Reputation: 378
sp|P46531|NOTC1_HUMAN Neurogenic locus notch homolog protein 1 OS=Homo sapiens GN=NOTCH1 PE=1 SV=4 MPPLLAPLLCLALLP
I have a fasta file and I would like to search the file for the beginning of the amino acid sequence. It would be something like
aminoacids = ['A','C','D','E','F','G','H','I','K','L','M','N','P','Q','R','S','T','V','W','Y']
for filename in file_list:
with open(filename,'r') as fh:
while True:
char = fh.read(1)
if char.upper() in aminoacids:
#look for the 4 characters directly after it
but if a character is found to be in the amino acid list and the four characters next to it are also in the list, then a string will be made starting with that character and going until there are no more characters. For example, I would like to iterate through the file looking for characters.
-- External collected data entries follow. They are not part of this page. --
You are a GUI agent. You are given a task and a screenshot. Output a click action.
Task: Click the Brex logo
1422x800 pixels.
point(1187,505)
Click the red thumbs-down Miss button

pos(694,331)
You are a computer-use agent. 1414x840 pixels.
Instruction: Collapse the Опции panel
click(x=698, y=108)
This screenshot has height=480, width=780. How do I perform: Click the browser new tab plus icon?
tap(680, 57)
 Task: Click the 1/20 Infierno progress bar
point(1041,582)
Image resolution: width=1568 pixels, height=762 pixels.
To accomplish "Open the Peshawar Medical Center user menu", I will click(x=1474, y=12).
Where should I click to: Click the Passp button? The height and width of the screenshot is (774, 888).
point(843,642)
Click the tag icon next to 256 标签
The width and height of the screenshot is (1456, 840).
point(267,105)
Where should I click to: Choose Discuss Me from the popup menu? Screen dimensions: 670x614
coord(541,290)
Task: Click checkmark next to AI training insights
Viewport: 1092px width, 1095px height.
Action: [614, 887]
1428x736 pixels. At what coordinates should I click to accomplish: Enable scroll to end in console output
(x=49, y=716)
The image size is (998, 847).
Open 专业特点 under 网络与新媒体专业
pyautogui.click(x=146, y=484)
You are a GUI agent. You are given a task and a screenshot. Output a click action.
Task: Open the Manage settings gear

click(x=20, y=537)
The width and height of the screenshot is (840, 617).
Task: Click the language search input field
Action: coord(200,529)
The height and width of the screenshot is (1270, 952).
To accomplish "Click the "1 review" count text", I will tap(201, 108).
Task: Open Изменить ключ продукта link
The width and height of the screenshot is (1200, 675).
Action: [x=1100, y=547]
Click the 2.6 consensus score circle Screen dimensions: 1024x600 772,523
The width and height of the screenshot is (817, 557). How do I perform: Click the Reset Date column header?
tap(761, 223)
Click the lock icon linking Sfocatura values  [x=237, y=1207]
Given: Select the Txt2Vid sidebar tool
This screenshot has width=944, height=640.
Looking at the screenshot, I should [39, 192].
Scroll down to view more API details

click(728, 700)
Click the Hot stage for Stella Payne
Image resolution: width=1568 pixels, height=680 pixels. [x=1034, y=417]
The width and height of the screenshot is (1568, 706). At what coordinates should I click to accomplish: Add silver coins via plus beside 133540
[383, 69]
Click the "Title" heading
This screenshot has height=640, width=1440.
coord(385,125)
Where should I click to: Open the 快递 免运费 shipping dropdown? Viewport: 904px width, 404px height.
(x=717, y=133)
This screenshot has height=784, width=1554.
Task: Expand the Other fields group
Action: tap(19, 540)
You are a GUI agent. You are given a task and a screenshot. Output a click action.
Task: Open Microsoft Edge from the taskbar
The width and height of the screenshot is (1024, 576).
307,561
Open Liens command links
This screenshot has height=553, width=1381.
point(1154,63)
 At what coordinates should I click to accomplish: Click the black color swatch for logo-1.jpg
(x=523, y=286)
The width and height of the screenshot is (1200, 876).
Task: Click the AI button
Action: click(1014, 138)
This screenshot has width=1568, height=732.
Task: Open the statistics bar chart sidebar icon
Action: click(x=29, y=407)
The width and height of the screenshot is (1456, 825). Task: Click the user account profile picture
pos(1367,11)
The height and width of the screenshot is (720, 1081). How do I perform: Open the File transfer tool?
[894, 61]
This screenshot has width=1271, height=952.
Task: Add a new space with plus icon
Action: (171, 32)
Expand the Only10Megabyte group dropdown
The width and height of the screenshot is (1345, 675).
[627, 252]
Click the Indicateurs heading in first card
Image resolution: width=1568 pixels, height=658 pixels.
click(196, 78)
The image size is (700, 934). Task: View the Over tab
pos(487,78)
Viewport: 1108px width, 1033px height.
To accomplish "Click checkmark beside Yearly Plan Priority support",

If M is found, then I would like to look for the next four characters (PPLL). If those next four characters are amino acids, then I would like to create a string starting with M and continuing to the end of the file.
Upvotes: 0
Views: 79
Reputation: 78590
You can read in the file as a single string, and then search for a regular expression:
regex = re.compile("[%s]{5}.*" % "".join(aminoacids))
with open(filename, 'r') as fh:
s = fh.read()
aa_sequence = regex.findall(s)
if len(aa_sequence) > 0:
# an amino acid sequence was found
print aa_sequence[0]
This works because the regular expression that is constructed is:
[ACDEFGHIKLMNPQRSTVWY]{5}.*
which means "5 of these characters, followed by anything."
Note that if your amino acid string may span multiple lines, you'll need to remove the newlines first, with:
s = fh.read().replace('\n', '')
# or
s = "".join(s.readLines())
Upvotes: 2